Ce que confirme au fond McClellan est le fonctionnement en bulle étanche de l’administration de Georges W. Bush à la Maison Blanche. Déconnectée totalement de la réalité. Et ce que dit McClellan aux yeux de l’histoire n’est pas faux : « Personne ne peut savoir avec certitude comment sera jugée cette guerre dans des décennies, quand nous pourrons vraiment comprendre son impact. Ce que je sais, c’est que la guerre doit être engagée seulement quand elle est nécessaire et que celle d’Irak ne l’était pas ». Mais cela ne plaît pas à tout le monde. « La décision de McClellan de publier ses mémoires n’est pas professionnelle », a critiqué Frances Frago Townsend, ancienne conseillère de M. Bush pour la sécurité intérieure et la lutte antiterroriste.
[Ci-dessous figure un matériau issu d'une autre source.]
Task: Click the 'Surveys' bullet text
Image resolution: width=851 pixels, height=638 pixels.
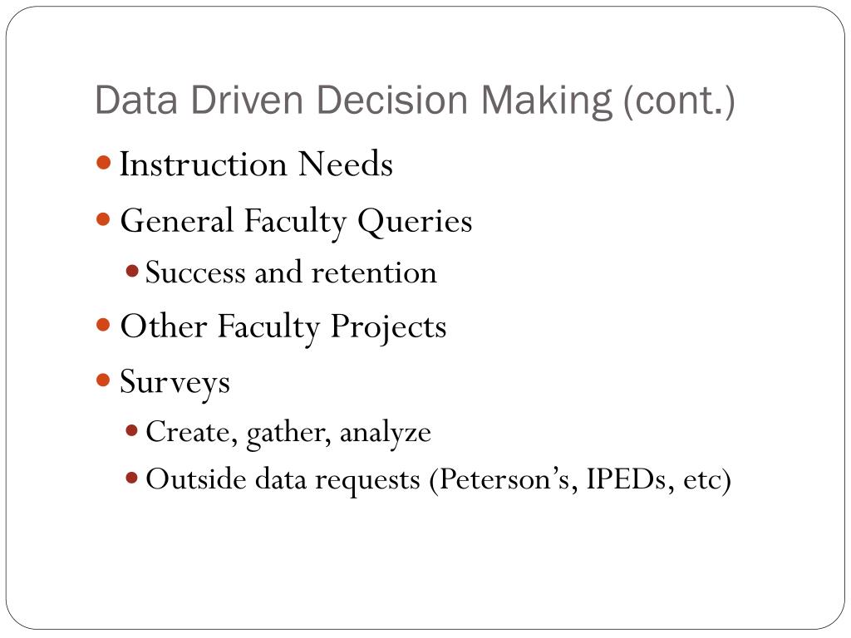Action: point(175,382)
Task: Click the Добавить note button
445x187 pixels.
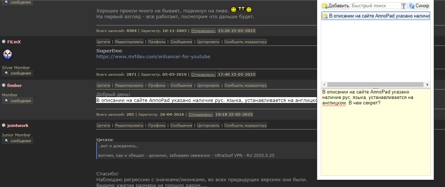Action: coord(335,6)
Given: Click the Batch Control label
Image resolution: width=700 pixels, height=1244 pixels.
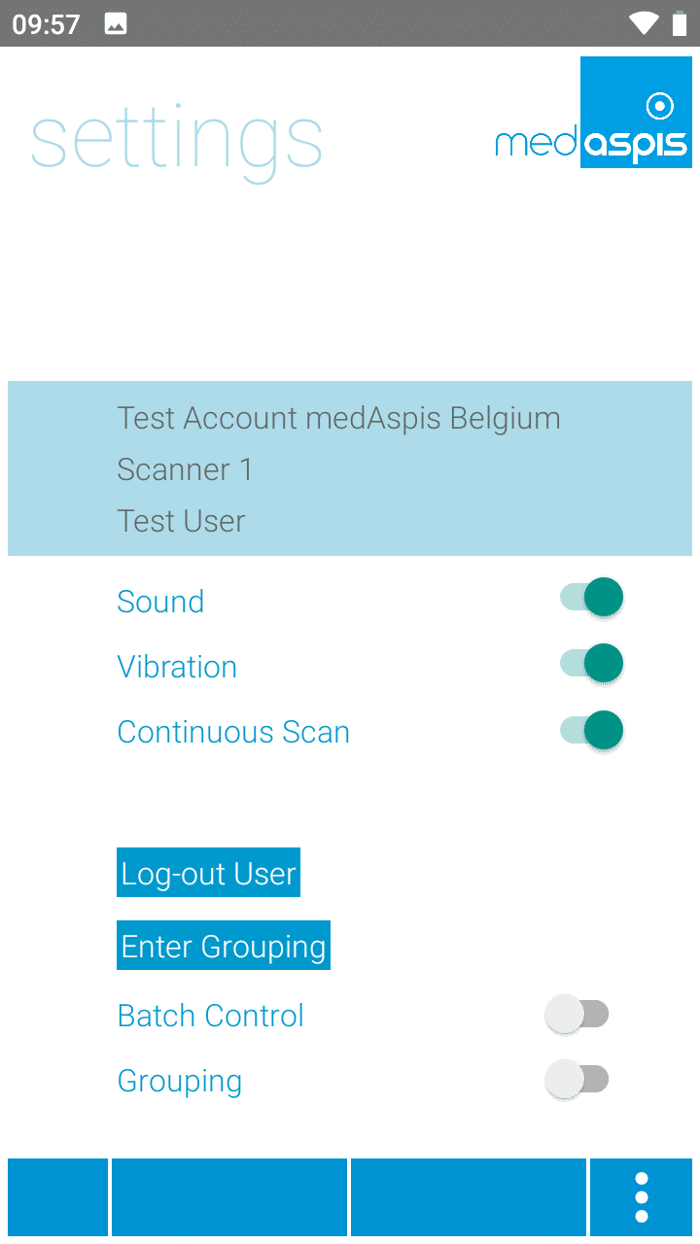Looking at the screenshot, I should (210, 1015).
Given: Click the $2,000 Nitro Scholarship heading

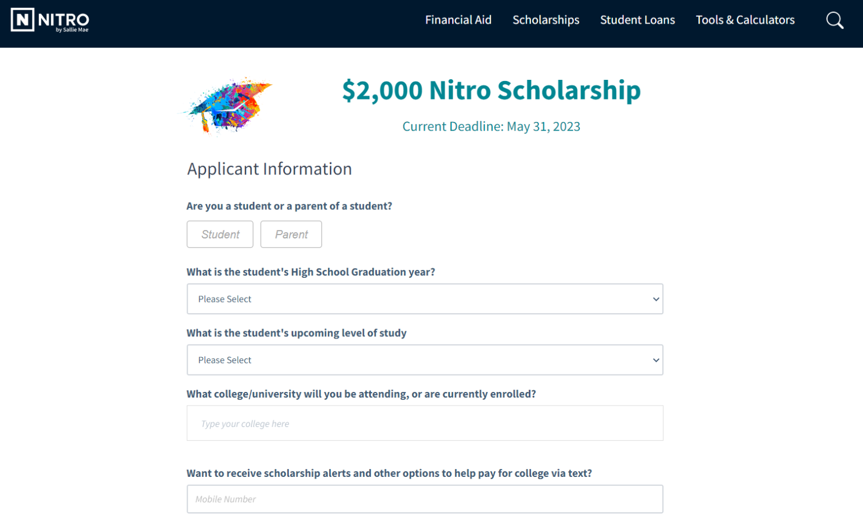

Pourquoi donc McClellan s’est-il livré à un striptease aussi progressif? L’auteur du pavé soutient que Georges W. est un homme qui n’a pas le sens de la réalité et qui refuse de reconnaître ses erreurs. Des critiques qui ont suscité un tollé parmi les fidèles du président. L’actuelle porte-parole de la Maison Blanche, Dana Perino, a indiqué que M. Bush était « étonné » et « déçu » par le contenu du livre : « Scott, nous le savons, est mécontent de son expérience à la Maison blanche. Pour ceux d’entre nous qui l’ont soutenu avant, pendant et après qu’il ait été porte-parole, la perplexité est grande. Il est triste, et cela nous l’ignorions ».
En réponse à ces critiques, McClellan répond : « C’est une bataille du pouvoir et d’influence, au lieu de délibérations conjointes et de compromis. L’administration Bush se comportait comme si elle était toujours en campagne électorale, plutôt que d’avoir un dialogue honnête avec le peuple américain ».
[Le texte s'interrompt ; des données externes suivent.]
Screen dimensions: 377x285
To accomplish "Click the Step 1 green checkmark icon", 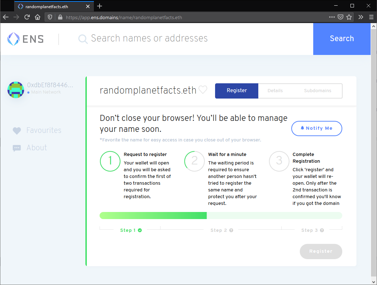I will (x=140, y=230).
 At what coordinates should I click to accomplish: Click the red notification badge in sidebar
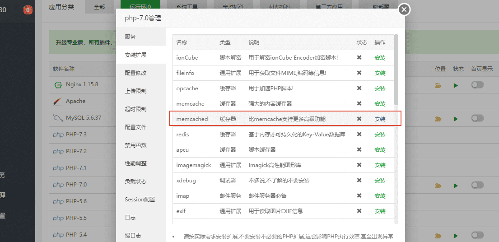point(28,9)
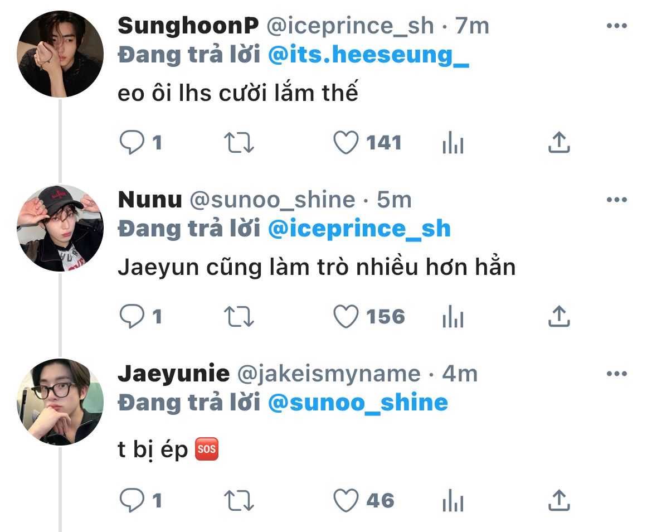Reply to Nunu's tweet
This screenshot has height=532, width=652.
(x=132, y=317)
Déjà premier dans les ventes de livres sur Amazon en une semaine de vente, alors que le livre sort aujourd’hui dans les librairies, l’Association libérale anti guerre du Golfe 2 s’oppose, comme l’indique ActuaLitté, au versement des revenus du livre à son auteur, Scott McClellan. Après avoir passé des années à défendre l’administration Bush, et perpétuer les mensonges qui ont conduit notre pays à la guerre, Scott McClellan est sur le point de faire de l’argent avec son livre ‘je balance tout’, et va brasser des centaines de milliers voire des millions de dollars, dénonce le groupe. Pendant ce temps, nos troupes sont encore en train de mourir en Irak ». À ce sujet, le site Web MoveOn.org invite les américains à signer une pétition pour marquer davantage cette opposition au versement des droits d’auteur à l’ancien porte-parole de la Maison Blanche.
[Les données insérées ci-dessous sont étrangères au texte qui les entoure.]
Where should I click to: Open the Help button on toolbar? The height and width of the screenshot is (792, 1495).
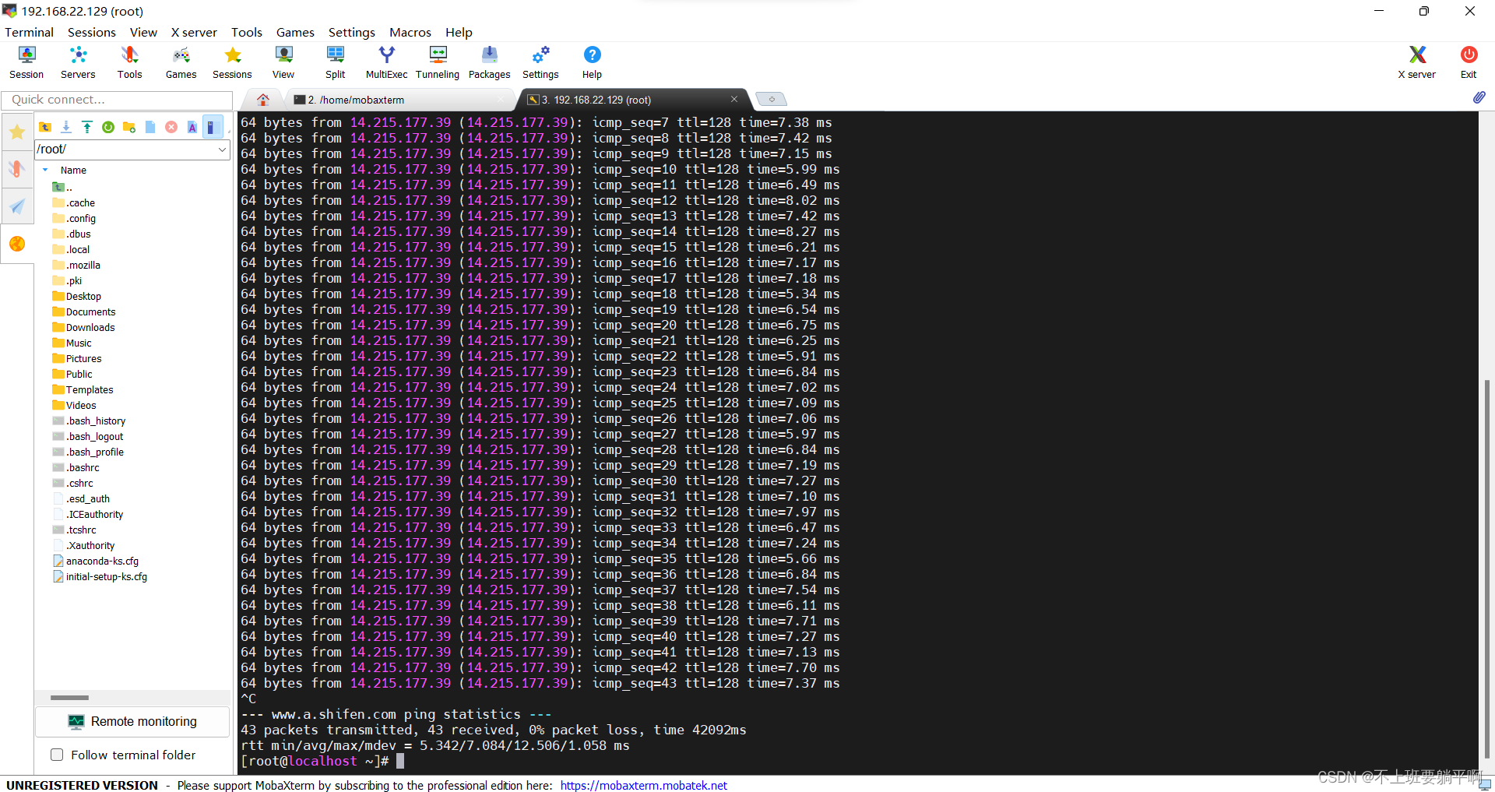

La secrétaire d’État américaine Condoleezza Rice, qui n’en manque pas une pour défendre la politique de son patron en Irak, n’a pas voulu commenter un livre qu’elle n’a pas lu, dit-elle. Mais, de Stockholm, elle s’est interrogée : « Si le monde entier ne croyait pas cela à l’époque, alors permettez-moi de demander pourquoi l’Irak se trouvait soumis à des sanctions parmi les plus sévères jamais imposées par la communauté internationale. On ne peut pas considérer cette époque avec le regard d’aujourd’hui et dire que nous aurions dû savoir certaines choses que nous ignorions en 2001, 2002 et 2003. Les États-Unis n’étaient pas les seuls à croire que Saddam Hussein avait des armes de destruction massive ».
Pour madame Rice, à propos des erreurs commises par Washington en Irak, il est prématuré de juger l’histoire, et si certaines choses auraient pu être faites différemment, « déclarer la guerre à l’Irak en 2003 » et « libérer le peuple irakien de Saddam Hussein » n’étaient pas une erreur.